2013年4月1日より労働契約法が改正されて、その日以降に開始した「期間の定めのある」雇用契約につき、通算契約期間が5年を超える場合、当該従業員から無期雇用(期間の定めのない雇用)の申込みができることになりました。
その申込みがあった場合、使用者(会社)はそれを承諾したものと「みなす」、つまり「法律により強制的に承諾させられる」ことになりました。
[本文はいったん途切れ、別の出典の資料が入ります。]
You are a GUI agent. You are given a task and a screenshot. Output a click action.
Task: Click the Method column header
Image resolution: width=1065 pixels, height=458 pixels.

ただし、それにはいくつかの例外が設けられることになりました。
主なものとしては、
(1)年収1,075万円以上の高度な専門的知識を有する者と結ぶ雇用契約(プロジェクト期間など)
(2)60歳以上の定年退職者と結ぶ定年再雇用契約
があります。
しかし、これらの特例が適用されるためには、労働局に「計画」申請を行い、認定を受ける必要があります。

ちなみに、無期雇用になるからと言って、
1.正社員にしないといけない。
2、一切、解雇ができなくなる。
というわけではありません。
しかし、日本の雇用慣習上、解雇は余程のこと(従業員側にクビになっても仕方ないとんでもない事情がある、会社側に人員を削減しないと経営が立ち行かなくなる状況がある等)がない限り認められないものです。

実際に、無期転換となる従業員が出てくるのは早くても2018年4月1日以降ですが、現在の雇用期間の定め方によりそれよりもっと早く、労働契約書のや就業規則の改定と運用など、労務管理の内容の見直しに着手する必要があります。